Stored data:

::::

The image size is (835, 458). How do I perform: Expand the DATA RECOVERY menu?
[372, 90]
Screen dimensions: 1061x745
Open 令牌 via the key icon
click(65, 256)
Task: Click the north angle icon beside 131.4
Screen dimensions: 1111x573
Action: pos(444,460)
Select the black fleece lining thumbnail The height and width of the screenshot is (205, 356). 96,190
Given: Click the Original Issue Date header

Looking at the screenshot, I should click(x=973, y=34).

::::

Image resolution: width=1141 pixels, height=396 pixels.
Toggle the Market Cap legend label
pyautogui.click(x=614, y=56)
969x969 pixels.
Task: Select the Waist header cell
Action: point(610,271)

::::

Pull out each line of the records holding the string "height".

▸ Written reply
Select the black fleece lining thumbnail The height and width of the screenshot is (205, 356). 96,190
Image resolution: width=1141 pixels, height=396 pixels.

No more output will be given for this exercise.